Frank–Wolfe Momentum Optimization

Updated 7 December 2025

FW with momentum is a projection-free optimization method that integrates momentum mechanisms to enhance convergence and reduce oscillations in constrained settings.
It leverages variants like heavy ball and Nesterov-style acceleration with adaptable step-sizes, ensuring robust performance in high-dimensional and distributed applications.
Empirical studies confirm its practical advantages in areas such as CNN pruning and matrix completion, achieving improved test loss, sparsity, and convergence rates.

Frank–Wolfe (FW) with momentum refers to a family of projection-free first-order optimization methods that integrate momentum mechanisms into the classical FW (also known as conditional gradient) algorithm. The principal motivation is to accelerate convergence, reduce oscillations, and improve empirical efficiency for smooth convex and some nonconvex problems constrained to compact convex sets. Multiple momentum variants have been systematically developed, including heavy ball momentum and Nesterov-style accelerated momentum, each yielding distinct theoretical and practical characteristics. FW with momentum is now a mature area of research with established algorithmic templates, primal–dual performance guarantees, tailorings for high-dimensional machine learning tasks, and adaptations to distributed and stochastic optimization regimes.

1. Algorithmic Foundations of FW with Momentum

In the standard FW framework, at each iteration, a linear minimization oracle (LMO) selects a search direction by solving $v_{k+1} = \arg\min_{v\in\mathcal{X}} \langle \nabla f(x_k), v \rangle$ , followed by a convex update $x_{k+1} = (1-\eta_k) x_k + \eta_k v_{k+1}$ with a step-size $\eta_k$ . The approach avoids costly projections and is well-suited for large-scale constrained optimization where $\mathcal{X}$ (e.g., $\ell_1$ -, $\ell_2$ -, or nuclear-norm balls) has an efficient LMO.

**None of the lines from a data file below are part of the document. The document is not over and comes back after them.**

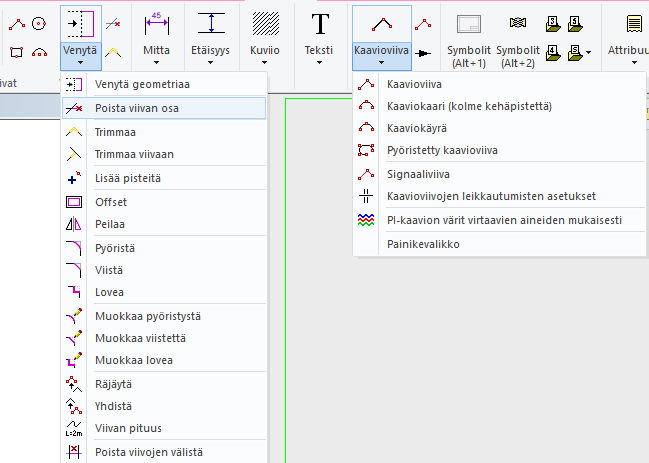Select Pyöristetty kaavioviiva option
Image resolution: width=649 pixels, height=463 pixels.
point(442,150)
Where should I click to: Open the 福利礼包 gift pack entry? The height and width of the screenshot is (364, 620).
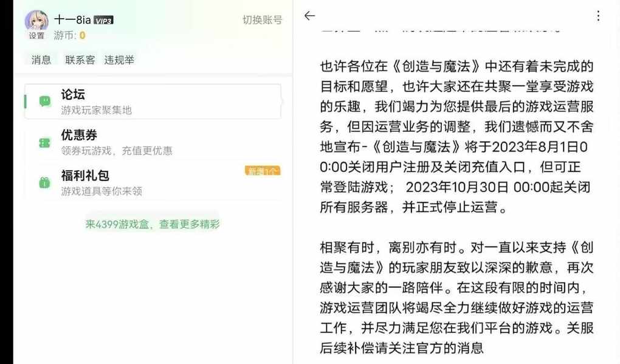[153, 182]
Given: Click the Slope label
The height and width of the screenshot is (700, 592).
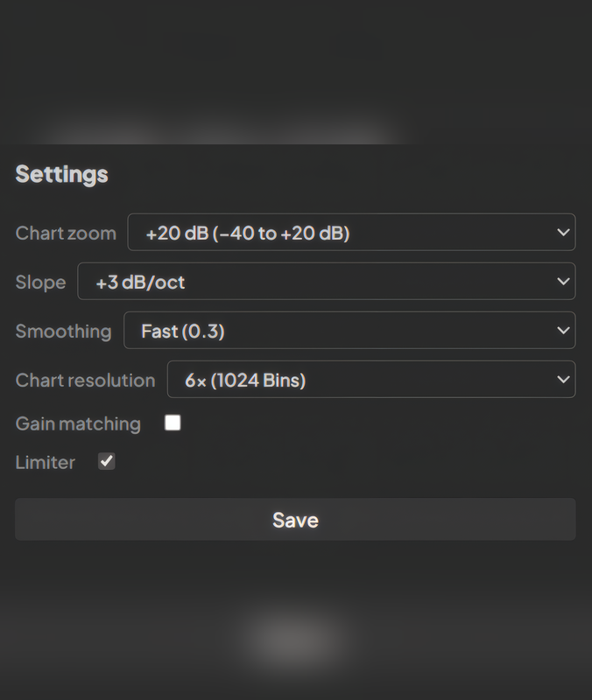Looking at the screenshot, I should click(39, 282).
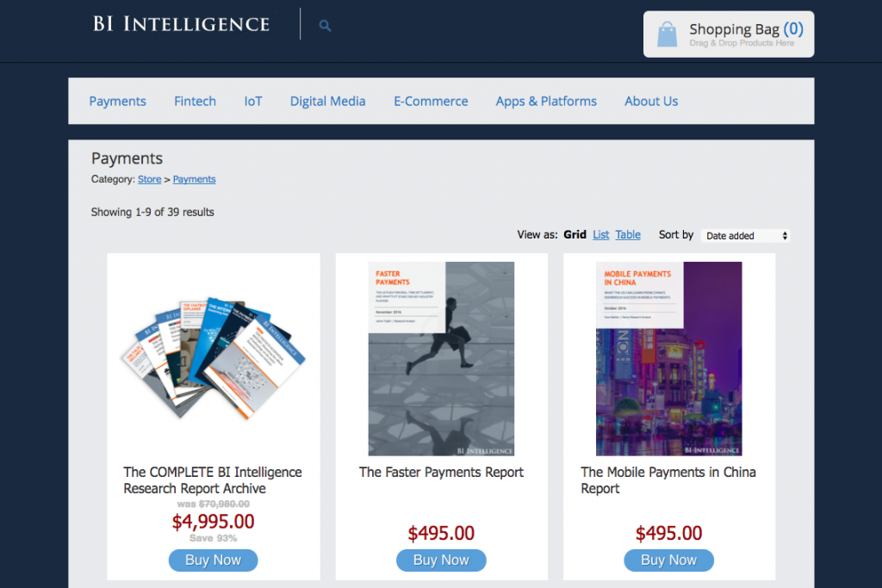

FW with momentum generalizes this by replacing the current gradient with an aggregate (momentum) term. In the heavy ball FW (HFW) variant, the update is:

$g_{k+1} = (1-\delta_k)g_k + \delta_k \nabla f(x_k)$

where $g_k$ acts as a "momentum-averaged" gradient, and $\delta_k$ is the momentum parameter. The subsequent LMO and update steps use $g_{k+1}$ . Several choices for $(\delta_k,\eta_k)$ are documented, most notably the parameter-free rule $\delta_k = \eta_k = 2/(k+2)$ , smoothness-adapted step-size rules, and line-search options (Li et al., 2021).

Nesterov-style momentum for FW is constructed by maintaining a running average $\theta_{k+1}$ over past gradients at auxiliary points $y_k$ , yielding "Accelerated Frank–Wolfe" (AFW) updates:

$\theta_{k+1} = (1-\delta_k)\theta_k + \delta_k\nabla f(y_k), \ v_{k+1} = \arg\min_{v\in X} \langle \theta_{k+1}, v \rangle, \ x_{k+1} = (1-\delta_k)x_k + \delta_k v_{k+1}$

with suitable convex combinations for $y_k$ (Li et al., 2020).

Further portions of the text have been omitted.